● TASK TO COMPLETE: Where does the word "checkmark" appear in the data? Copy every line that holds it.
THE RECORDS section start
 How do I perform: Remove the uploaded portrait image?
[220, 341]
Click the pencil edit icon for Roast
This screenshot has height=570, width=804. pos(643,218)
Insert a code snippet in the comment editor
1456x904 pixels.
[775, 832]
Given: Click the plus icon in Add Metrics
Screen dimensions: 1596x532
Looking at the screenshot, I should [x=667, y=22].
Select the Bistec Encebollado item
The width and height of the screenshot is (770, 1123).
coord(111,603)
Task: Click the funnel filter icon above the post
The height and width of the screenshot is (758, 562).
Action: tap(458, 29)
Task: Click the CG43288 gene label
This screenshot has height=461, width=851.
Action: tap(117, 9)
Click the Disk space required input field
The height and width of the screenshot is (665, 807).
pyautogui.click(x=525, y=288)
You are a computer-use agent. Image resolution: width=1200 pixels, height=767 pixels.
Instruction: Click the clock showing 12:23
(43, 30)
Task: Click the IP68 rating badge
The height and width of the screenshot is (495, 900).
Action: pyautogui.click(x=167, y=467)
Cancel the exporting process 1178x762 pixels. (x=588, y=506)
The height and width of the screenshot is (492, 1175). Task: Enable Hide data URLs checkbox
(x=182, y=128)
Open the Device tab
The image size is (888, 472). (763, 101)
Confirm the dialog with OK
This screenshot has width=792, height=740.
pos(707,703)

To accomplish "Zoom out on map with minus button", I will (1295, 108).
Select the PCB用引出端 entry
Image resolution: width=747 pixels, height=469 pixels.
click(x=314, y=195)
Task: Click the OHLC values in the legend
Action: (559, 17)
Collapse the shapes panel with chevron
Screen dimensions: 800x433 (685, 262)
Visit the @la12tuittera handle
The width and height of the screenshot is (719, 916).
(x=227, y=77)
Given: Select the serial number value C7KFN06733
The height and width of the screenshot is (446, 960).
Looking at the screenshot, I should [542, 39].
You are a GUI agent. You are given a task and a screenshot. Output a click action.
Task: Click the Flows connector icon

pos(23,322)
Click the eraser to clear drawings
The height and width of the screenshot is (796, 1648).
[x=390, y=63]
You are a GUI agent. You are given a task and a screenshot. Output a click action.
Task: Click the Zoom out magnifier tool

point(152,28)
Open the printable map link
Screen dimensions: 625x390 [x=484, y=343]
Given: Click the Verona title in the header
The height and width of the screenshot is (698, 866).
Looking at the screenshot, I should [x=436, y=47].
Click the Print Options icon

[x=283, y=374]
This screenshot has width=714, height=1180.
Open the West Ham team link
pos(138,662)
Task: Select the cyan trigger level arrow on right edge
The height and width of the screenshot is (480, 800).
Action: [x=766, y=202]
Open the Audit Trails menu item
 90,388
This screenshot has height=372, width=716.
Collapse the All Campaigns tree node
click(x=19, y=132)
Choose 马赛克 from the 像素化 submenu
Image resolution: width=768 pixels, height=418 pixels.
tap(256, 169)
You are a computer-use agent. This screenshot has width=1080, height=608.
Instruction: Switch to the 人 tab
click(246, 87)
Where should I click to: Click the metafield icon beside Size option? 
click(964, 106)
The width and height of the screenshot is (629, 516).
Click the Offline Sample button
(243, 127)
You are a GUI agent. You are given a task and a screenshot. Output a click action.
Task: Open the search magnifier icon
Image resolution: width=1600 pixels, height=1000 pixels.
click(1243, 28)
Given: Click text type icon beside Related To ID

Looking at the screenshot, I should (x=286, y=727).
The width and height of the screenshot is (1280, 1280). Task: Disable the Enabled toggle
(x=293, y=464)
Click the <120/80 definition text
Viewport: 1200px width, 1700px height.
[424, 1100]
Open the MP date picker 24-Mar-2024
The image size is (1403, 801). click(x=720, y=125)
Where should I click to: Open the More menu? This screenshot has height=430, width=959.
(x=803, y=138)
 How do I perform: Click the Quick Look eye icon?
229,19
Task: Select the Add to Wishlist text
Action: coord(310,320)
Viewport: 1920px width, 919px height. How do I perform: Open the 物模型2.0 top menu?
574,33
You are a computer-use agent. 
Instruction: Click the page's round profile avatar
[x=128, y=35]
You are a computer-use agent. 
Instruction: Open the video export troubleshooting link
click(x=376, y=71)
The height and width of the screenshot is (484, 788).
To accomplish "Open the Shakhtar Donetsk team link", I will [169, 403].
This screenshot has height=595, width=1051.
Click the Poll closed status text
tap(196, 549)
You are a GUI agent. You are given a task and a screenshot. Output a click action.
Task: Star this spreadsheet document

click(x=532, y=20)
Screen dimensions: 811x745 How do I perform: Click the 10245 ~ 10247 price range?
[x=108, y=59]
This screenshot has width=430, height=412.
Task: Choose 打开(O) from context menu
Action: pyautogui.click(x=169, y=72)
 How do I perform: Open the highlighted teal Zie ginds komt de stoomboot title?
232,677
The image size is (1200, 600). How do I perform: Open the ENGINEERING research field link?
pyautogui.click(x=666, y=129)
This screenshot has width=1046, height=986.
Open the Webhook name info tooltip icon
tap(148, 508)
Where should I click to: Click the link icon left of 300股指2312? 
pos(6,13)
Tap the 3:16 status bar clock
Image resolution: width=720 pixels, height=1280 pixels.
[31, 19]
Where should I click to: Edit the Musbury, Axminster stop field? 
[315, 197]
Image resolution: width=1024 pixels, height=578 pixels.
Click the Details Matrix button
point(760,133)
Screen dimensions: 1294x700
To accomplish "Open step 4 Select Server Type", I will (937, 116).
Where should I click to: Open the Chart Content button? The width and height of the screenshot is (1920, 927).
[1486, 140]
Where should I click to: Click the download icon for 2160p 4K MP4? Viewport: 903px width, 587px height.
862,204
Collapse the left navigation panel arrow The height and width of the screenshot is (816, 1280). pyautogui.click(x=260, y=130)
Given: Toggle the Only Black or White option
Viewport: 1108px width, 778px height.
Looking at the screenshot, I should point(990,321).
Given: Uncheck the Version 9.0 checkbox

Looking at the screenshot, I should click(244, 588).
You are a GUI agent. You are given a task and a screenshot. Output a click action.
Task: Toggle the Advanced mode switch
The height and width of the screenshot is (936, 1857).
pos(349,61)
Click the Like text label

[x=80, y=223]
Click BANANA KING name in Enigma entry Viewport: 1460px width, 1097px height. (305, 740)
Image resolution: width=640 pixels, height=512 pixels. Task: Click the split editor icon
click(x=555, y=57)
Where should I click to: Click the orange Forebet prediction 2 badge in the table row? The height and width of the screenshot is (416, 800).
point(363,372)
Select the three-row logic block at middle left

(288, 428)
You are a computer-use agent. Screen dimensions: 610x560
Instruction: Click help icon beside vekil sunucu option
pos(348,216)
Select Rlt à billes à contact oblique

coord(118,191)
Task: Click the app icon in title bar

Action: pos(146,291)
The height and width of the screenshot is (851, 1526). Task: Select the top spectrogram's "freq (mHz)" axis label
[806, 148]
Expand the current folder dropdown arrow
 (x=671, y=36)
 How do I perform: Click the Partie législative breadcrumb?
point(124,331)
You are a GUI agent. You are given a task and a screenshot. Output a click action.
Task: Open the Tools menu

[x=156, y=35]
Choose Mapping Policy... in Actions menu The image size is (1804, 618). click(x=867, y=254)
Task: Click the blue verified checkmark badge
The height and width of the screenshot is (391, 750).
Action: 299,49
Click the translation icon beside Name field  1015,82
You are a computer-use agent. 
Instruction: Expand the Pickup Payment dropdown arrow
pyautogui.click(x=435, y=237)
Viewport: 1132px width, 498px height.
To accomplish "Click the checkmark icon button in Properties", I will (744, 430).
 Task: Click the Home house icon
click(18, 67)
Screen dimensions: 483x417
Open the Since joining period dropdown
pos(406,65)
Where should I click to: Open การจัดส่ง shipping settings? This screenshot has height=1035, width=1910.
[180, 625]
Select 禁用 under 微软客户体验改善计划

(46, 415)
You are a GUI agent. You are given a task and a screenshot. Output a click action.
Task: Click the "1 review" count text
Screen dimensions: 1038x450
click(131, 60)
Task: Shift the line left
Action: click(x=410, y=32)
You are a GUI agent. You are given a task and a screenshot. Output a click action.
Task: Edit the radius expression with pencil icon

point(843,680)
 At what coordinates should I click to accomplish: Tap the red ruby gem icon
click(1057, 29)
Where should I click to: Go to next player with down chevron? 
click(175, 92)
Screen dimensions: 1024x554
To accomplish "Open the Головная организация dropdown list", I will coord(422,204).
THE RECORDS section end
● RESPONSE TO THIS EXERCISE:
Task: Click the blue verified checkmark badge
To accomplish "Click the checkmark icon button in Properties", I will (744, 430).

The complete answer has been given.